[Your objective]
For each statement below, decide whether it agrees with the glossary of firefighting terms. Answer yes or no and quote the deciding words of the glossary. 1. A spanner wrench is a tool for tightening or breaking apart fire-hose connections. 2. Static pressure is the water pressure at a location while water is flowing. 3. A station bill includes the signals for emergencies.

[Extracted text]
——————————

Smoldering: To burn and smoke without flame, to exist ill a state of suppressed activity.
Smothering: A method of fire extinguishment that separates the fuel from the oxygen; an attack on the edge of the fire tetrahedron where the fuel and oxygen sides meet (also see fire tetrahedron).
Solid stream: See straight stream.
Spanner wrench: A special tool designed specifically for tightening or breaking apart fire-hose connections.
Speaking diaphragm: That part of the facepiece, located directly in front of the wearer’s mouth that projects the wearer’s voice with little or no distortion.
Spill fire: When burning flammable liquids spill onto the deck. Often involves intense flame and heat due to the relatively large surface for evaporation of liquids.
Spontaneous ignition: A fire that occurs without a flame, spark, hot surface or other outside source of ignition.
Static electricity: Charges of electricity accumulated on opposing and usually moving surfaces having negative and positive charges, respectively. A hazard exists where the static potential is sufficient to discharge a spark in the presence of flammable vapors or combustible dusts.
Static pressure: The water pressure available at a specific location where no flow is being used and where there are no pressure losses due to friction.
Station bill: A muster list outlining the special duties and duty station of each member of the crew during emergencies, as well as the signals for these emergencies.

——————————

[Supplied data]
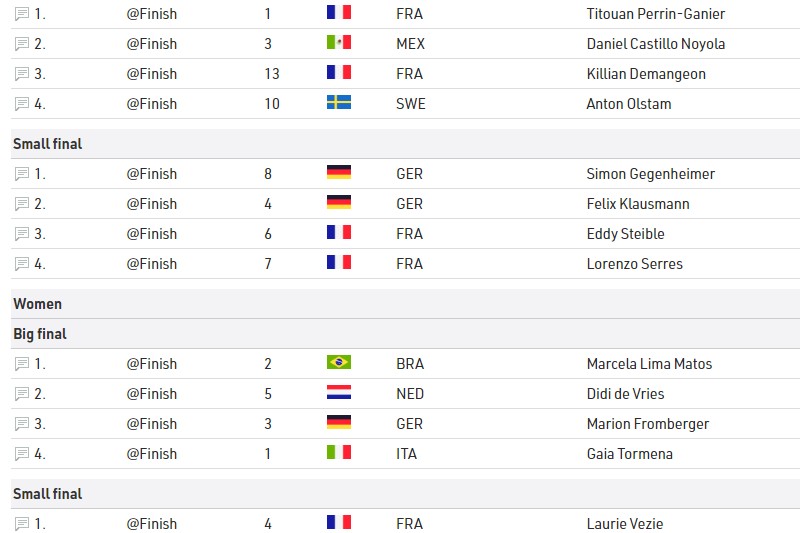Click comment icon beside Felix Klausmann's row

[22, 204]
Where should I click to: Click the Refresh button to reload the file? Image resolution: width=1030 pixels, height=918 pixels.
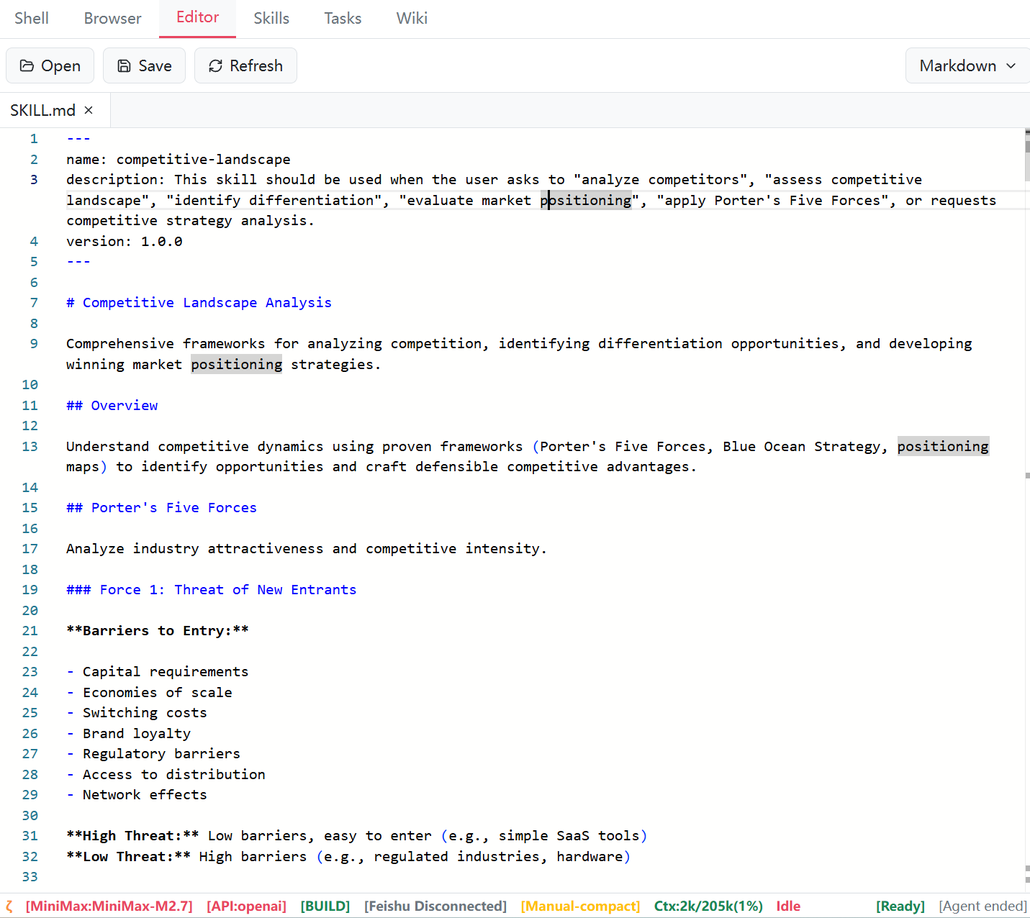(245, 65)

——————————

[Exercise result]
1. Yes: "A special tool designed specifically for tightening or breaking apart fire-hose connections."
2. No: "where no flow is being used and where there are no pressure losses due to friction."
3. Yes: "as well as the signals for these emergencies."